Machines are taking over—and investors can profit. In settings ranging from factories to banks and hospitals, Artificial Intelligence (AI) aims to create intelligent, learning ­machines capable of humanlike behaviors such as visual perception, speech recognition and even decision-making. Google CEO Sundar Pichai has described AI as “more profound than…electricity or fire.” And spending on AI is expected to hit $78 billion by 2022, up from $24 billion in 2018. 

Question: How to invest so you can take advantage of the growth?

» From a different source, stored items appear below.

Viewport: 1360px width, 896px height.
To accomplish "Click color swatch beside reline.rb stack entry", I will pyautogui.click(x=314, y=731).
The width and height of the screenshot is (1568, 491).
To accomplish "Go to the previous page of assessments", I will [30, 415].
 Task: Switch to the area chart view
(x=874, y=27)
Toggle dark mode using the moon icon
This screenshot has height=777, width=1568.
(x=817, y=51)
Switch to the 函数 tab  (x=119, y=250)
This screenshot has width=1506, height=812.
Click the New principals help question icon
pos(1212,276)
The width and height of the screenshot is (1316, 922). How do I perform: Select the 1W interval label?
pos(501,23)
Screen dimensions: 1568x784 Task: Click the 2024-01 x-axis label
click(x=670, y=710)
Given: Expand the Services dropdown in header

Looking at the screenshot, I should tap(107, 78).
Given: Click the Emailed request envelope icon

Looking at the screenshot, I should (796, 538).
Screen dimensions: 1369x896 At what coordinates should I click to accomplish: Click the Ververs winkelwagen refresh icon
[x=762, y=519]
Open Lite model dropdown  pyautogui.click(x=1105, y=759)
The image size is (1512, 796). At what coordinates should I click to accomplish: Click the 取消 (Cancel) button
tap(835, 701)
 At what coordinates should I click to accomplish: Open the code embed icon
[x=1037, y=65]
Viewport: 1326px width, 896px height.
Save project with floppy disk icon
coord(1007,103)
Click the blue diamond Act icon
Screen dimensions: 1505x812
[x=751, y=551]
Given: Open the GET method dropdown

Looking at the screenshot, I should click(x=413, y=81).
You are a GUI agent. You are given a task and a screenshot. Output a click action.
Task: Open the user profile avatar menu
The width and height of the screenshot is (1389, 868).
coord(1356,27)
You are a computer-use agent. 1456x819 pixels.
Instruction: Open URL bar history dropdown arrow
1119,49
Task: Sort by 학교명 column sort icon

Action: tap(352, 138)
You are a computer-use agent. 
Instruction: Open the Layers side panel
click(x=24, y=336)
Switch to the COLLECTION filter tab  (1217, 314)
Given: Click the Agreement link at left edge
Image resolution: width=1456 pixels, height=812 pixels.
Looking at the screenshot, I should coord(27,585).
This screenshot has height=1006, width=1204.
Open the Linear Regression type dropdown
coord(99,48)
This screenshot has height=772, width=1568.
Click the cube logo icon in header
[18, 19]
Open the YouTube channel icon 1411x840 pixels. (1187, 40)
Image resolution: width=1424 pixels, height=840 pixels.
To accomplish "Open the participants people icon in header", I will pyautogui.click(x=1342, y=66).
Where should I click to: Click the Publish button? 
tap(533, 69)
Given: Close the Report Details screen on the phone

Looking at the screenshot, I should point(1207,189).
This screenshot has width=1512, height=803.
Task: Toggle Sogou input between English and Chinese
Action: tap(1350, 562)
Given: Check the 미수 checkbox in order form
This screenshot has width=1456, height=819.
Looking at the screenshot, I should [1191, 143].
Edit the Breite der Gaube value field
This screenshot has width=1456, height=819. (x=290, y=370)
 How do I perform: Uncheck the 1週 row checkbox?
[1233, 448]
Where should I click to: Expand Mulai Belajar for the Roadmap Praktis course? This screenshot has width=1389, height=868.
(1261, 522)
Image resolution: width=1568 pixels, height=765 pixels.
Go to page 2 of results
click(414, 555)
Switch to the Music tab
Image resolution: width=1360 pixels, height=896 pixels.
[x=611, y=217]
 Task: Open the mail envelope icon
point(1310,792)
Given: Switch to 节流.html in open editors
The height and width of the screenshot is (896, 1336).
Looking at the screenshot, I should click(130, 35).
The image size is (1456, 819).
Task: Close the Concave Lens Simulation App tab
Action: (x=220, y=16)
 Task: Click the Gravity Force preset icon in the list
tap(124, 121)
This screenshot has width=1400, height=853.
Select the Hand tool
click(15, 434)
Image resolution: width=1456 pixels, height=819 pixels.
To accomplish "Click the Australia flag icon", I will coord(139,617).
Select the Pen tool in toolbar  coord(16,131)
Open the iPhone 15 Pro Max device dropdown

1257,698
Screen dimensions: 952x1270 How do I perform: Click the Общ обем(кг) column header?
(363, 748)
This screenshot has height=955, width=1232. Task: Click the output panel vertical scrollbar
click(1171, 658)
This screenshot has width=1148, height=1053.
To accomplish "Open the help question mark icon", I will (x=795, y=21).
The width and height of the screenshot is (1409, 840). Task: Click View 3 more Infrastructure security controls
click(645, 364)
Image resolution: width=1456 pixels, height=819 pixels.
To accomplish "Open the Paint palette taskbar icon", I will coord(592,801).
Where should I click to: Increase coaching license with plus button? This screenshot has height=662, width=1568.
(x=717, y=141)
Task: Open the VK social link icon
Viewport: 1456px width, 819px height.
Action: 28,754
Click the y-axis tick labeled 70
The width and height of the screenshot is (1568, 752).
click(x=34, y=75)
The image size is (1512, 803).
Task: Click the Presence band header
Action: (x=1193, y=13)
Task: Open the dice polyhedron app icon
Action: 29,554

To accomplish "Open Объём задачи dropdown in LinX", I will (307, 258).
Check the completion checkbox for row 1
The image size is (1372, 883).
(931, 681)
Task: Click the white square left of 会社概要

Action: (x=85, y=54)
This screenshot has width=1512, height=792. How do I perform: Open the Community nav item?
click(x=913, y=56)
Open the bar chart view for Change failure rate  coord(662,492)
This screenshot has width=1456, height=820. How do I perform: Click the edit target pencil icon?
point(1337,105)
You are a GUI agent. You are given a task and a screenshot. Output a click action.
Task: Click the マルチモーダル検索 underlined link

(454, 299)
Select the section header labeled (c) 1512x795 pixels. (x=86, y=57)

Because AI spans industry niches and technologies ranging from semiconductor chips that make up the brains of AI machines…to facial-recognition software…and consumer products such as semiautonomous cars, the best way to invest is to choose from more than 20 exchange-traded funds (ETFs) that focus on a variety of AI-related companies. These ETFs should be used for only the most aggressive, long-term part of your portfolio because the companies they invest in tend to be small and have hyper-volatile stock prices. 

Two AI ETFs to consider now… 

Global X Robotics & Artificial ­Intelligence ETF (BOTZ), launched in 2016, is the largest AI fund, with $1.56 billion in assets. It’s best for investors who already have exposure to US tech companies because foreign companies, especially those based in Japan, make up two-thirds of the portfolio.­ ­Examples: Fanuc, which makes robots for auto assembly lines, and Cyberdine, which makes exoskeleton medical devices.

iShares Robotics and Artificial ­Intelligence ETF (IRBO), started in June 2018, is a much smaller fund, with $39 million in assets. Its holdings are heavily focused on North American companies. Examples: Xilinx, a semiconductor company that makes programmable “logic” devices, and ATS Automation Tooling Systems.